Sunday, May 13, 2012

Jersey Implementation

 Jersey Implemmentaion:
  • Open source, dual-licensed, production-quality JAX-RS reference implementation for building RESTful Web services. 
  • It's meant to be more than just a reference implementation and provides APIs that allow easy customization and extension by developers. 
  •  
  • Jersey ships as part of Sun’s GlassFish application server download.

Embedded containers:

Jersey is usually deployed within a servlet container but does support an embedded mode of operation within Java programs. Running a JAX-RS service in an embedded mode is easy and simple and requires only a few lines of code. You can also use this embeddable container easily with unit tests.

Client API:

The Jersey client API is a sophisticated, high-level, Java-based API for invoking any RESTful Web service, not just JAX-RS-compliant services. JAX-RS developers however, should find the Jersey client API easy and familiar to use. The Jersey client API claims to have three important goals:

    Encapsulate the REST constraint of Uniform Interface Constraint on the client side.
    Make it as easy to interoperate with server-side RESTful Web services.
    Leverage JAX-RS API concepts and artifacts for the client side.

The Jersey client API also allows a pluggable HTTP implementation (like HttpURLConnection and the Apache HTTP client). Overall, the Jersey client API lets you efficiently implement a REST-based client-side solution.

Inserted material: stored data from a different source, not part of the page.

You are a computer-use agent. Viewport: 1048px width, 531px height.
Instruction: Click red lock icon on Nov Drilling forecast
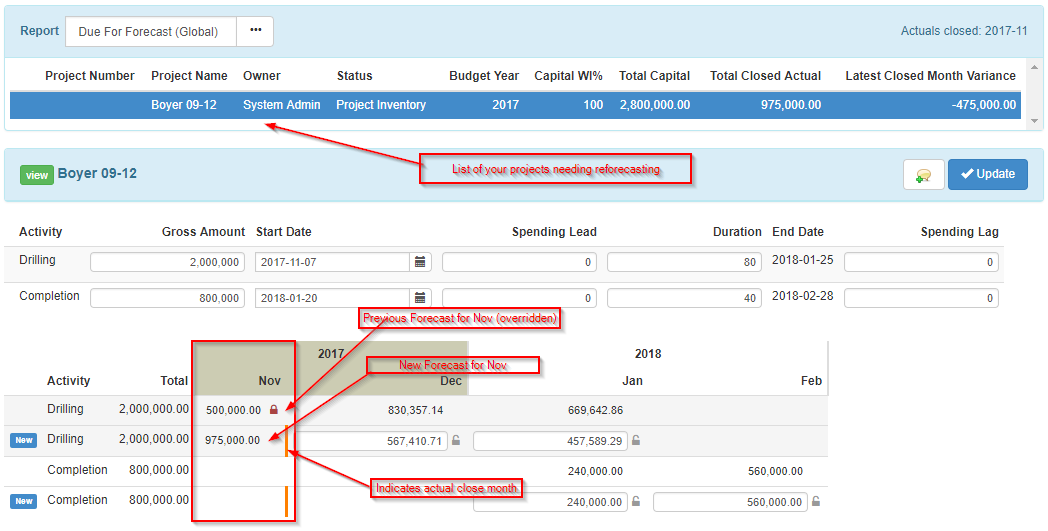tap(274, 410)
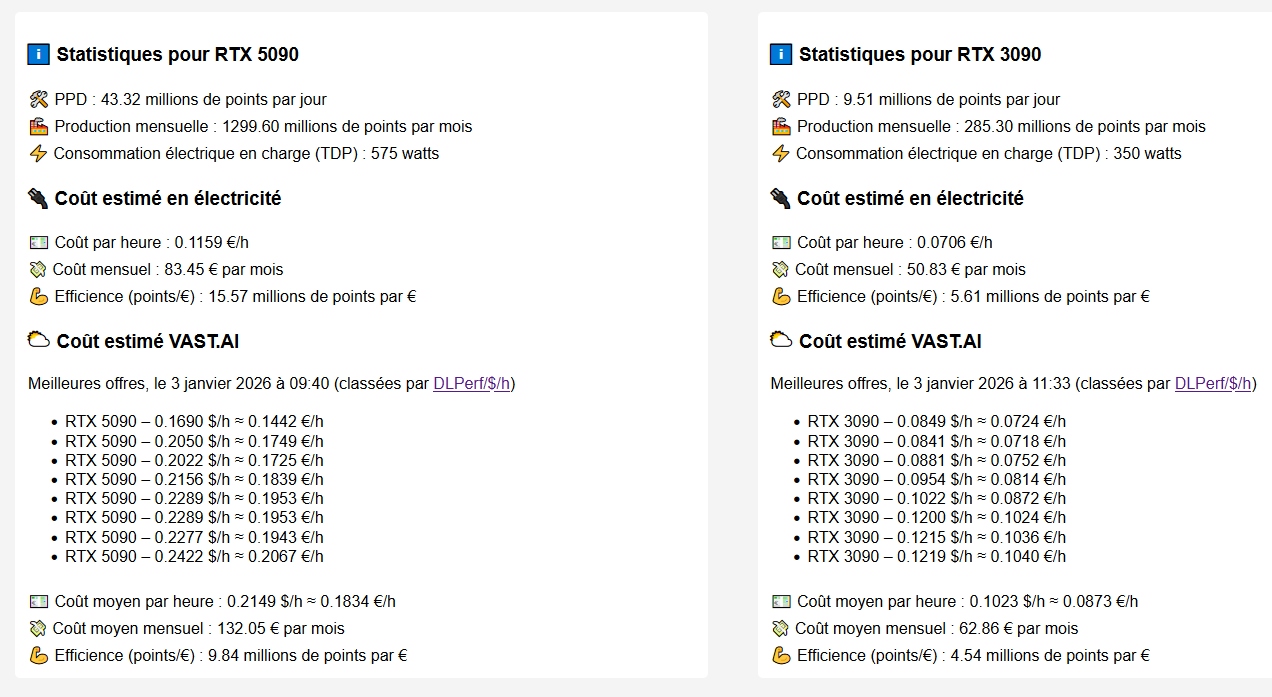Click the lightning icon for RTX 5090 power consumption

pyautogui.click(x=38, y=153)
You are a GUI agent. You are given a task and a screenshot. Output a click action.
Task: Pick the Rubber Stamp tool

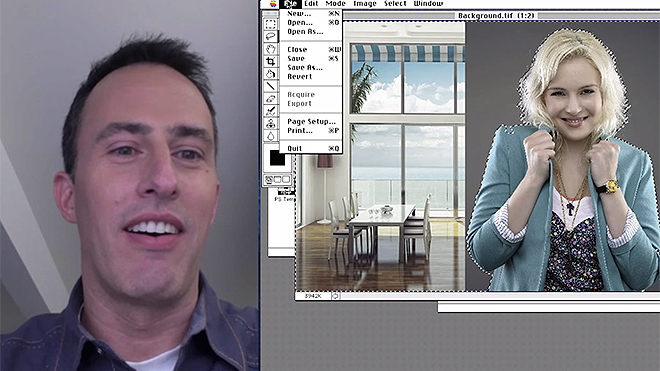click(271, 123)
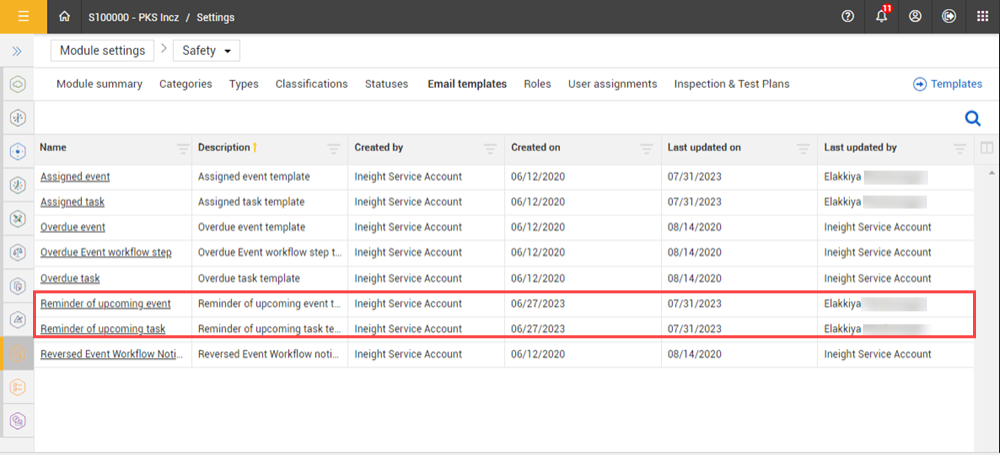Open the notifications bell icon
The image size is (1000, 455).
click(881, 17)
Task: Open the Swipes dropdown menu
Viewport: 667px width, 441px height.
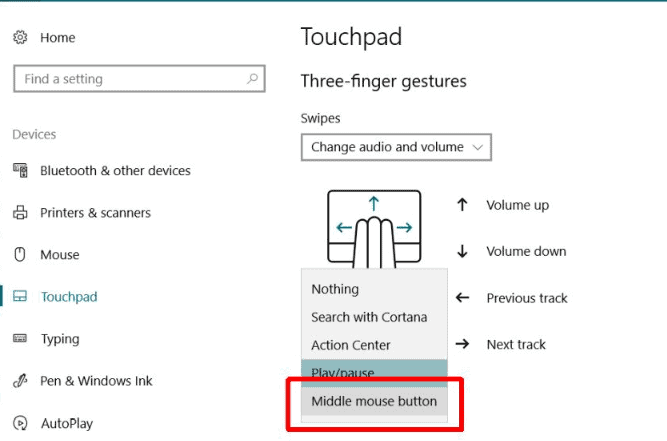Action: (x=396, y=147)
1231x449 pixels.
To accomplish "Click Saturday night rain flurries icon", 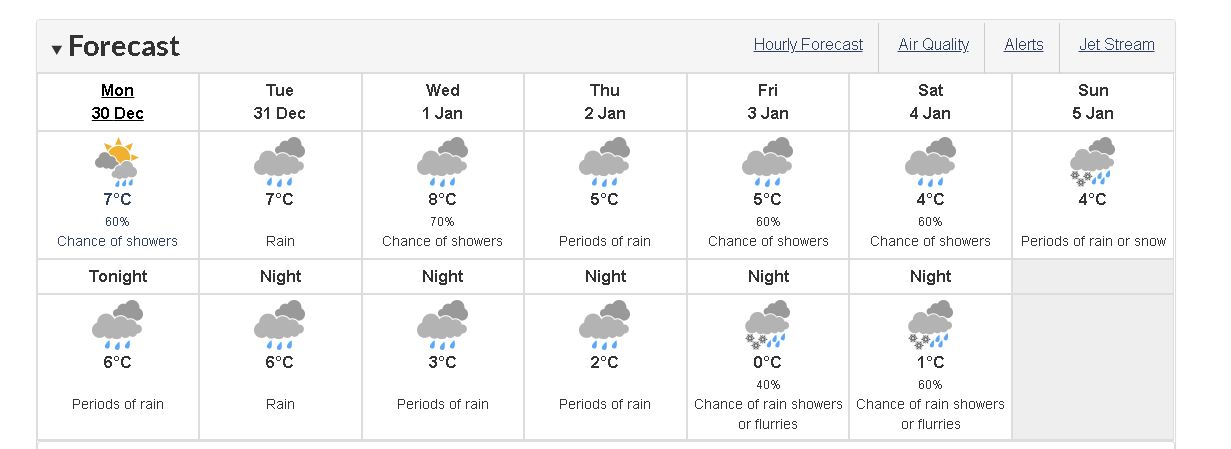I will coord(930,326).
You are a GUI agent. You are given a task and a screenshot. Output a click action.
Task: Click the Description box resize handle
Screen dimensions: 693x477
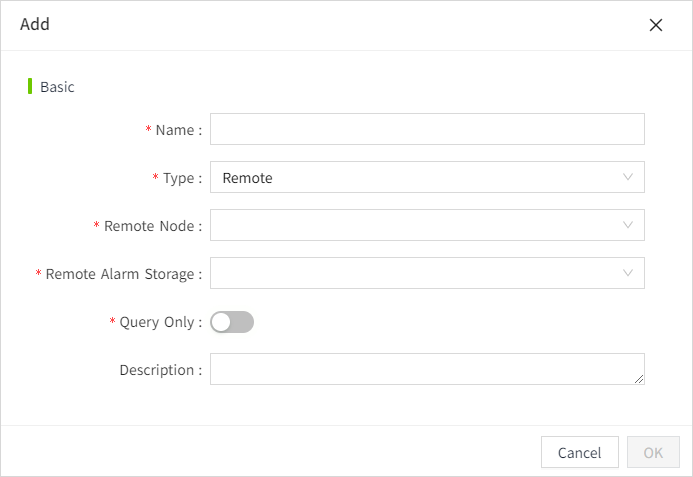coord(639,379)
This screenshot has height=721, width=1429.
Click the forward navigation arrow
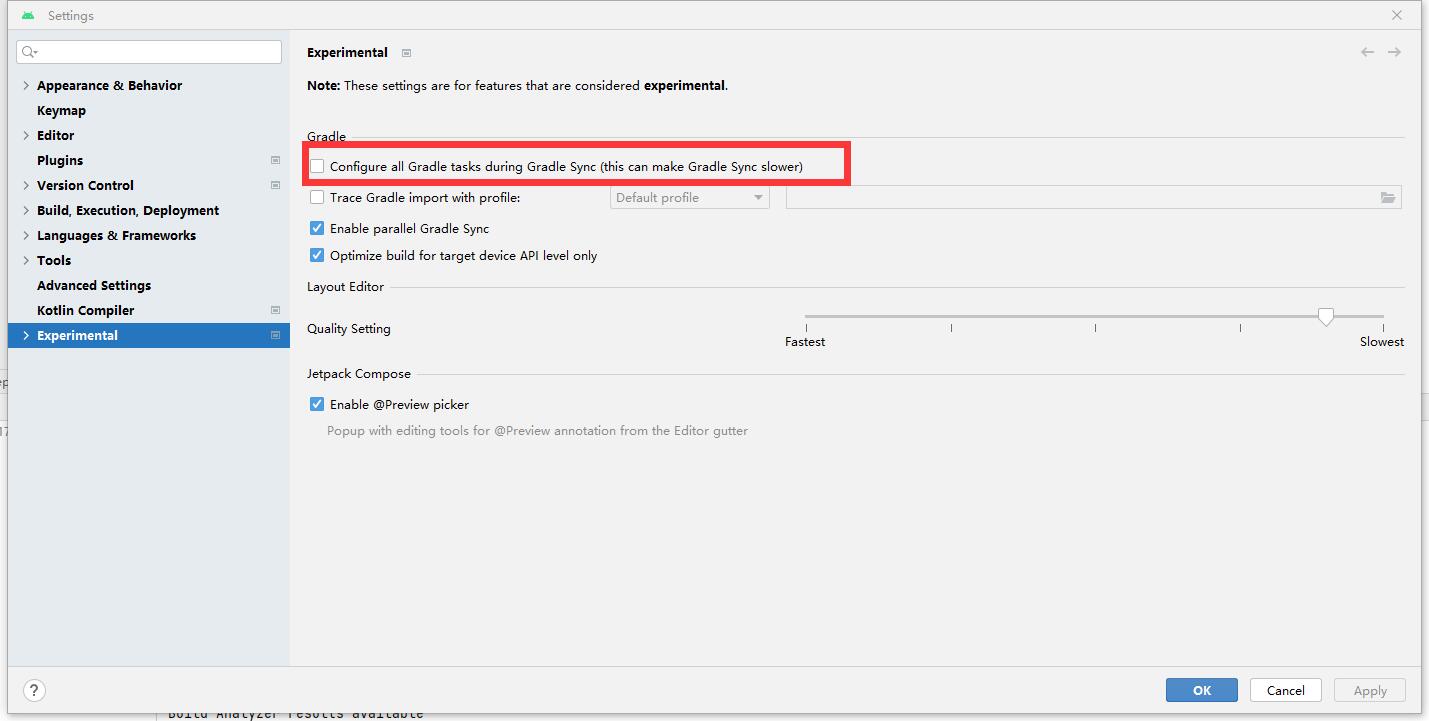point(1394,52)
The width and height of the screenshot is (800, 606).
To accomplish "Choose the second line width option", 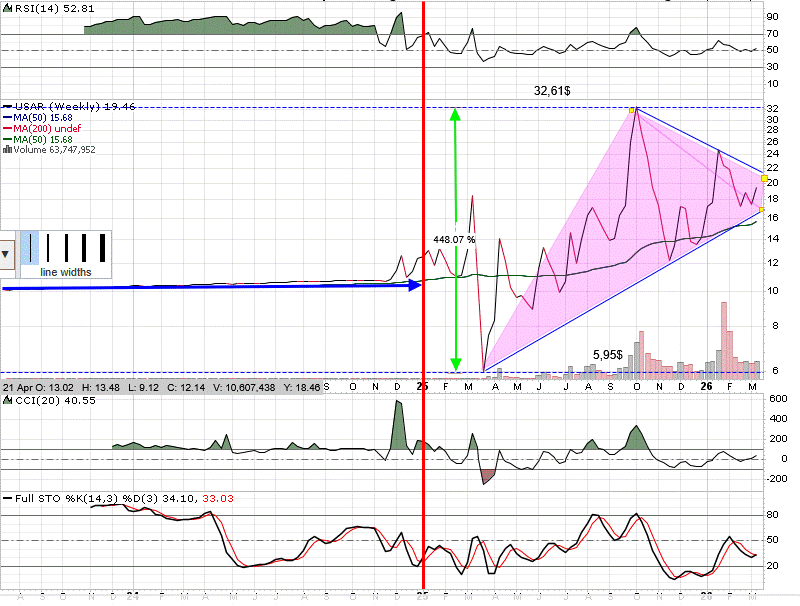I will pos(48,247).
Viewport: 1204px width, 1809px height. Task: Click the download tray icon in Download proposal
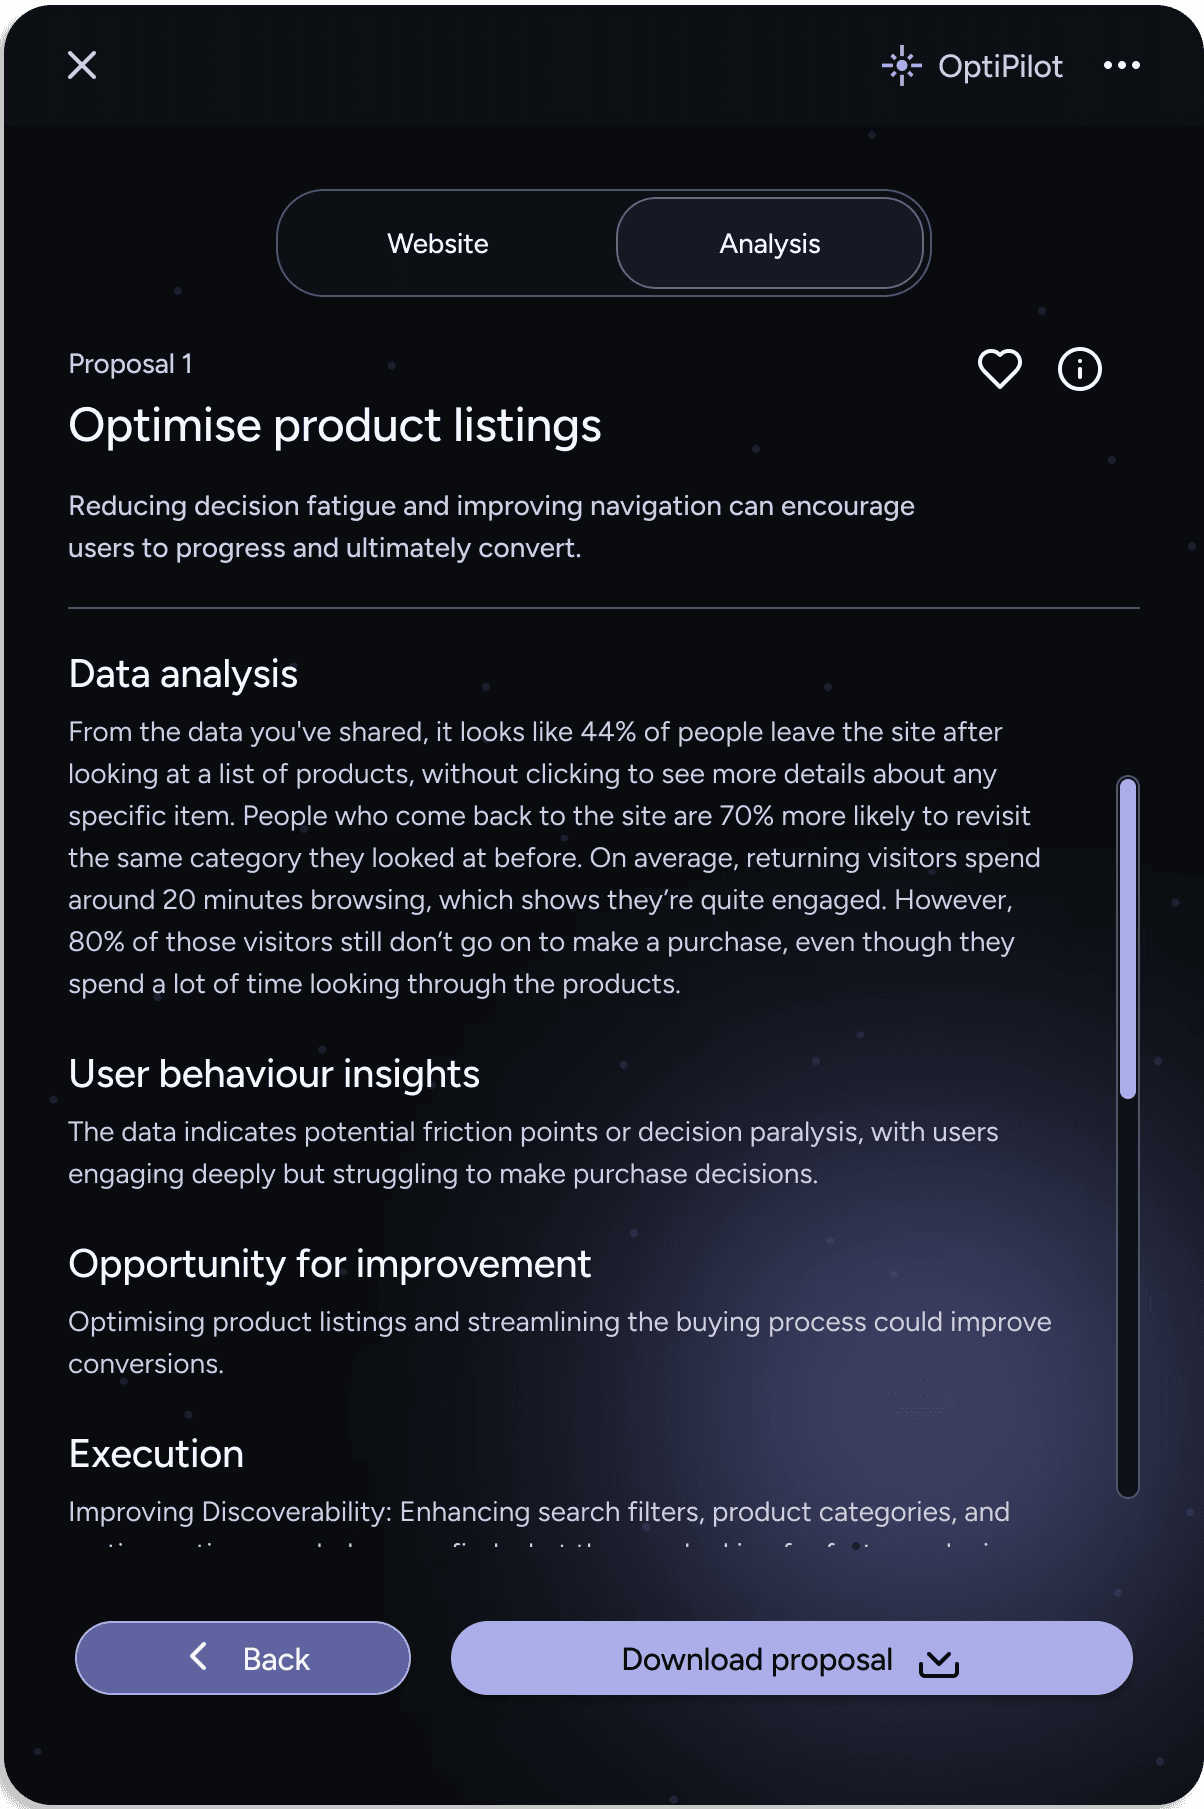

Below example of Jersey client code that enables sending a POST request with form parameters and receiving a response as a JAXB object.
 
Jersey client code:

 Form form = new Form();
f.add(“a”, “dim”);
f.add(“b”, “sum”);
Client client = Client.create();
WebResource resource =   client.resource(“http://localhost:8080/formpost”);
JAXBBean bean = resource.
    type(MediaType.APPLICATION_FORM_URLENCODED_TYPE).
    accept(MediaType.APPLICATION_JSON_TYPE).
    post(JAXBBean.class, form);


It is important to note that the same code, if written using HttpURLConnection, would have involved a lot more work trying to serialize the form variables and de-serialize the response to the JAXB bean.

Interceptor framework:

Jersey provides a filter-based Interceptor framework that allows registering two types of filters:

    Container filters. Container filters filter the requests before resource filters.
    Resource filters. Resource filters filter responses before container filters.

Data format support:

Jersey, like other JAX-RS implementations, also provides JAX-RS extension modules for supporting common formats, including Atom, JSON, and MIME multipart data. Atom support requires a dependency on Apache Abdera as well as the jersey-atom-abdera module.

Component integration:

Jersey currently provides extension-based support for two dependency injection frameworks: the Spring Framework and the Google Guice framework:

    Spring Framework. Spring support in Jersey requires a dependency on the jersey-spring module. Spring support is enabled by referencing the SpringServlet class in the web.xml file.
    Google Guice framework. Guice support is provided when referencing the Guice filter GuiceFilter and a Guice-specific ServletContextListener in the web.xml file.